Saint John Giving Bread to the Poor is a painting with a strong male presence and few female figures. The painting depicts a man in a black cloak handing bread to another man with a group of men in black cloaks carrying bread. There are many other figures along the outskirts including one man with his back toward us shown with strong musculature, indicating Ferroni's interest in anatomy.

Saint John of God Ministering to Plague Victims features mostly women with a more intimate atmosphere. The painting depicts few figures. The same man as in Saint John Giving Bread to the Poor is depicted again in a black cloak, this time hunched over with his thumb on the forehead of a baby. There is a woman holding the baby and a few other women and children in the area surrounding the main scene.

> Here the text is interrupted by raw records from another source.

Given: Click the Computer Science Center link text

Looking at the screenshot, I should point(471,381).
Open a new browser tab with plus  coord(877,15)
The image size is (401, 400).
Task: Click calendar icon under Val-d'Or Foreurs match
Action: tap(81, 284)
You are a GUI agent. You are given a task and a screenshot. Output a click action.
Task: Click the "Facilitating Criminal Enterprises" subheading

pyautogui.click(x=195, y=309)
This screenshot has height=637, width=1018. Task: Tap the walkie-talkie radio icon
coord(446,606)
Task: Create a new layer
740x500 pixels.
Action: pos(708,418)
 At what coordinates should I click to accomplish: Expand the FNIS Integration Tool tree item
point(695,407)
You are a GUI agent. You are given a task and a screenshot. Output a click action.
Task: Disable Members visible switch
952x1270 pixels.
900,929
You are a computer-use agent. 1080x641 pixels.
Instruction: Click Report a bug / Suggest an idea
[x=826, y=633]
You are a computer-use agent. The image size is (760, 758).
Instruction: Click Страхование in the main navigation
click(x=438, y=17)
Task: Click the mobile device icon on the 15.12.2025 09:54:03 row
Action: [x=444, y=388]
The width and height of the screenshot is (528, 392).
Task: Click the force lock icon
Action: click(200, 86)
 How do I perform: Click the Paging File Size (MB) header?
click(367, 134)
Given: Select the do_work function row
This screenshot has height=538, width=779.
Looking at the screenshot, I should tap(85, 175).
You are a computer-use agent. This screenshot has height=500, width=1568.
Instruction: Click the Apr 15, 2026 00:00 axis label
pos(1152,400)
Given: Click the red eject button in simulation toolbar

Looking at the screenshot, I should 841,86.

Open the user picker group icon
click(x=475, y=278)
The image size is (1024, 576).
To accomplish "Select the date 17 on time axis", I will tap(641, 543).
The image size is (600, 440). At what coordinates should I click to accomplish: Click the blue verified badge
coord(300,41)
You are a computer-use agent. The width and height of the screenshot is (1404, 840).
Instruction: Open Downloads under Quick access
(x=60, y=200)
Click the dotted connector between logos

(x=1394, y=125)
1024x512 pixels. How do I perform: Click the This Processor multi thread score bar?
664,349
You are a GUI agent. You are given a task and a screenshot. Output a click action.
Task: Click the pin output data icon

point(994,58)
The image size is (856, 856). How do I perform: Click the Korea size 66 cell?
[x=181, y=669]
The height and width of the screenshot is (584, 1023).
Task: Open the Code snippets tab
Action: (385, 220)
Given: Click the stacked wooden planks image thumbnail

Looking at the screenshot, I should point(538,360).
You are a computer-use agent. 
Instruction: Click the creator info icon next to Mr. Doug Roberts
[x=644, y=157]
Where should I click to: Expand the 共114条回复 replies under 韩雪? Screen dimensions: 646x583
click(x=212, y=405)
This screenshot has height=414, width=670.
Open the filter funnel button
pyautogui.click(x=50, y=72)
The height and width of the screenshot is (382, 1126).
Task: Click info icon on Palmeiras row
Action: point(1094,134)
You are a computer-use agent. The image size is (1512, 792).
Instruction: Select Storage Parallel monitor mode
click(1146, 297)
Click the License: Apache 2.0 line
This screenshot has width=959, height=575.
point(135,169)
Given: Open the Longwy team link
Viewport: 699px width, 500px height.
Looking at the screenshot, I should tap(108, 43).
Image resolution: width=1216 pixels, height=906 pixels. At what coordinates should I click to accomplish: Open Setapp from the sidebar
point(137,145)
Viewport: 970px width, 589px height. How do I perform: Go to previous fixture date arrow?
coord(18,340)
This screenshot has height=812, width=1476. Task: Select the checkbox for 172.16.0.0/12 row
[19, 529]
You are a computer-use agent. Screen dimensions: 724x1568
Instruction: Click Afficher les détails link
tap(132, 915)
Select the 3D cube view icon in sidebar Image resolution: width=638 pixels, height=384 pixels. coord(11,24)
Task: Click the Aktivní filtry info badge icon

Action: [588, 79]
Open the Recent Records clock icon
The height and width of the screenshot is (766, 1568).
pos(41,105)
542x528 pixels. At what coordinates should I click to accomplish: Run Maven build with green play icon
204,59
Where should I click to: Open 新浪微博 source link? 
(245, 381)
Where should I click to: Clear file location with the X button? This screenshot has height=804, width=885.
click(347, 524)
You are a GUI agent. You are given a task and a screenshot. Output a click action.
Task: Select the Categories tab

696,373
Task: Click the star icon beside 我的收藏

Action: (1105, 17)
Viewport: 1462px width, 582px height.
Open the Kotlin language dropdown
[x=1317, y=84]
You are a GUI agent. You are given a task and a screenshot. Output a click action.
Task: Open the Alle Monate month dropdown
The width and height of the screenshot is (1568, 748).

==== Conservation and restoration ====
The restoration project, funded by the Advancing Women Artists Foundation, began by creating a scaffolding in order to remove the paintings from the high walls of the atrium. They were then transferred to the studio, where conservators Elizabeth Wicks and Marina Vincenti conducted a diagnostic photographic investigation in order to identify issues with the painting for restoration. The next step was cleaning and identifying the artistic technique used within the paintings. Following this phase structural issues were addressed. This process included consolidation, also known as the treatment that aims to stabilize degraded or weakened areas by introducing an adhesive, also called a consolidant. Then they applied strips of fabric around the painting's border and stretched the painting and new fabric over a new stretcher to preserve the original canvas from further damage. Pictorial reintegration was the next phase, where the conservators filled flaking paint mirroring the surrounding technique. Lastly, varnish was applied before returning the paintings to their rightful home in the atrium of the San Giovanni Di Dio Hospital. The restoration was completed in 2020.

=== Other artwork ===
Ferroni created many other paintings that have now been lost to history. Her work was exhibited in the Academy of San Luca in 1737 and 1776, as well as at the Uffizi Gallery. The pieces were reported to be a copy of a Luca Giordano, a copy of a Guido Reni, and a copy of the Martyrdom of Saint Bartholomew by Giovanni Domenico Ferretti.